An Oklahoman’s Rhodes Saga

Oklahoma author and adventurer John Joseph Mathews is known for his writings, a lifestyle of solitude in nature … and a Rhodes Scholarship that never happened.

 

John Joseph Mathews was born in 1894 and died in 1979 in Pawhuska, capital of the Osage Nation. In between, he grew into an Oklahoman amalgam of Ernest Hemingway and Henry David Thoreau. His early years of adventure and international derring-do evolved into a more reflective style, birthed in the solitude of his stone cabin on the tall grass prairie, which became his Walden Pond. But before that, his education was a matter of some dispute.

THE CLAIM: John Joseph Mathews earned an undergraduate degree in geology from the University of Oklahoma and was offered – but declined – a Rhodes Scholarship.

SOURCE: Tulsa World, Feb. 11, 2015

FACT CHECK: False. He was an explorer, motorcyclist, World War I flight instructor, big-game hunter, Osage leader, newspaper correspondent, biographer, tribal historian and renowned novelist. What he wasn’t was a Rhodes Scholar.

The Rhodes Scholarship, the world’s first international study program, was established by Oxford University alumnus Cecil Rhodes’ estate upon his death in 1902. His hope: to encourage understanding and scholarship among outstanding young men from British colonies past and present, in the hope friendship across borders would “render war impossible.”

Published reports ranging from academic journals and literary anthologies to the Osage Nation newspaper declare Mathews was either a Rhodes Scholar or a winner who turned the scholarship down because – depending on who’s telling the story – he either deemed the award too restrictive, or opted to pay his own way and leave open a spot for a scholar of lesser financial means.

In Twenty Thousand Mornings: An Autobiography – published by University of Oklahoma Press in 2011, more than three decades after his death – Mathews notes he was intrigued by Oxford and was encouraged to apply for the Rhodes by early recipient Walter Stanley Campbell, a fellow World War I vet. Campbell became an OU English professor who wrote of the Old West under the name of Stanley Vestal.

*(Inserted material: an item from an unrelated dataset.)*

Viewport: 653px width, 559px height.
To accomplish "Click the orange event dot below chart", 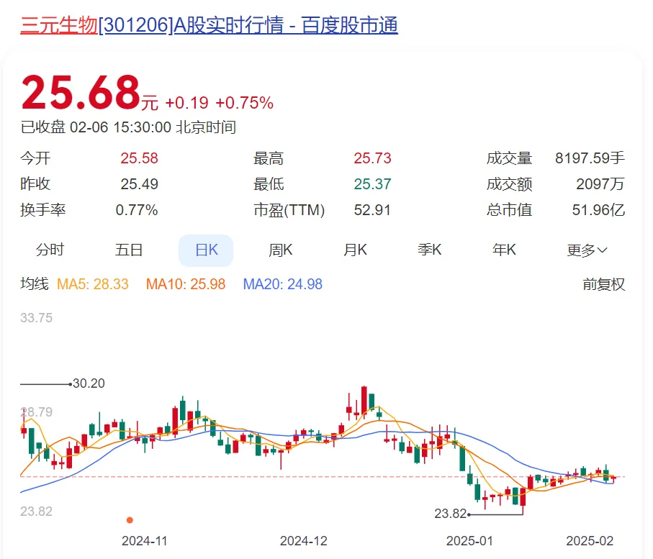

Mathews enthusiastically began completing the scholarship application before deciding his inconsistent grades might embarrass his sponsor Campbell. But the dream of attending Oxford burned bright. Mathews had an idea: Why not apply for admission, using Campbell as a reference, but then offer to pay his own way? The school agreed, approving him for entry in Fall 1920.

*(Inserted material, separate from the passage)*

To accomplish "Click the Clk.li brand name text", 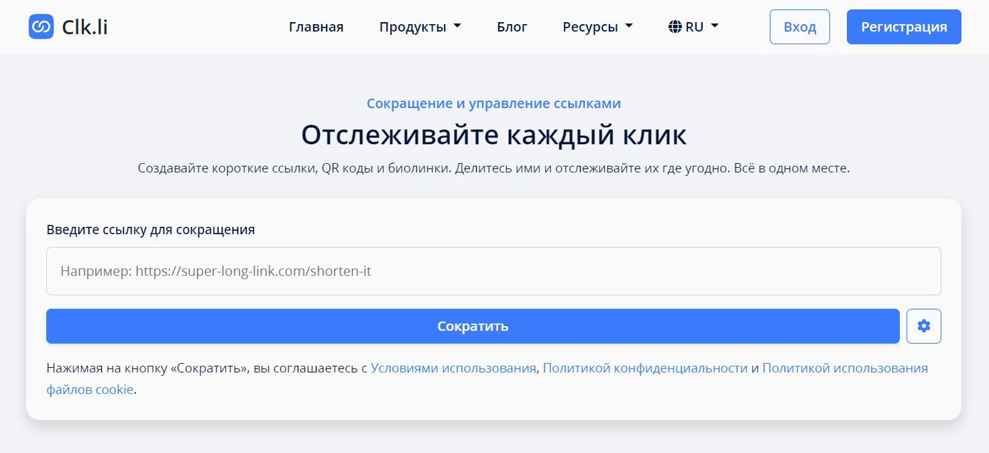I will [x=84, y=27].
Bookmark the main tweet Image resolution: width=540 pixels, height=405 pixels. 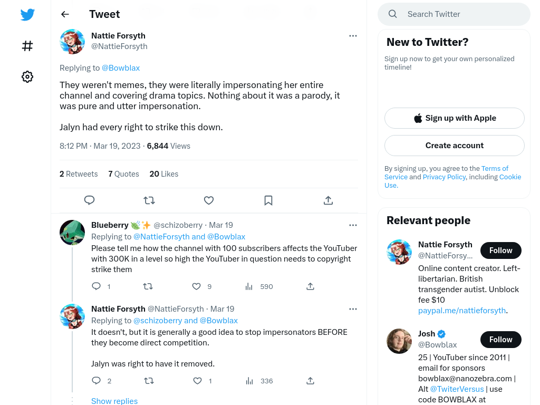(x=268, y=200)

In 1972, Mathews acknowledged in an interview, cited by biographer Michael Snyder, that despite all evidence to the contrary, people continued to insist he had won the Rhodes Scholarship. “Finally I just stopped saying I wasn’t a Rhodes Scholar,” he said. “I just let it go. I didn’t correct.”

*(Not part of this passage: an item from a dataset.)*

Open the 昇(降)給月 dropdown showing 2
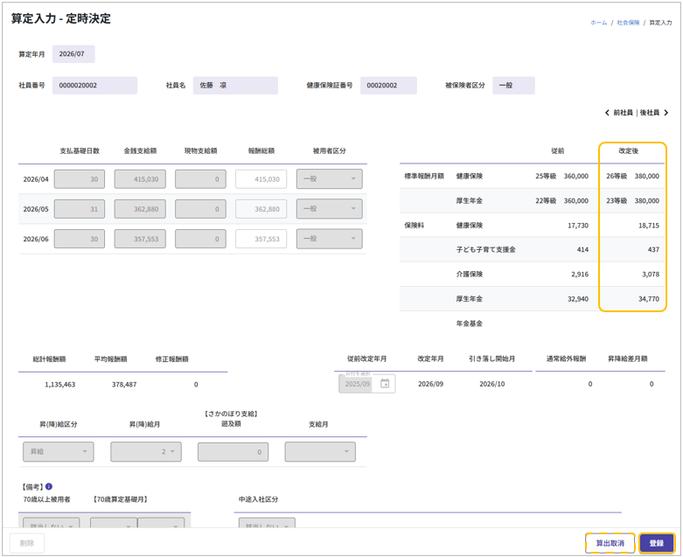This screenshot has width=683, height=557. click(145, 452)
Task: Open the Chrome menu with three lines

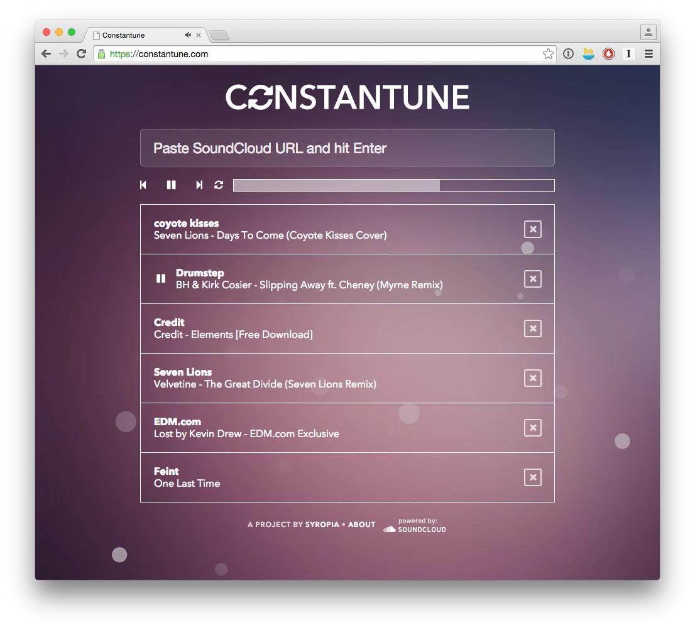Action: 648,54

Between the publication of Mathews’ first and second books, another fated boy entered the world to claim the same hometown. Like Mathews, he was born in Pawhuska to a European-American mother and part-Osage father. His name: Carter Revard. He would become a poet and, like Mathews, go on to join Oklahoma’s pantheon of writers – but not before, in 1952, winning a Rhodes Scholarship.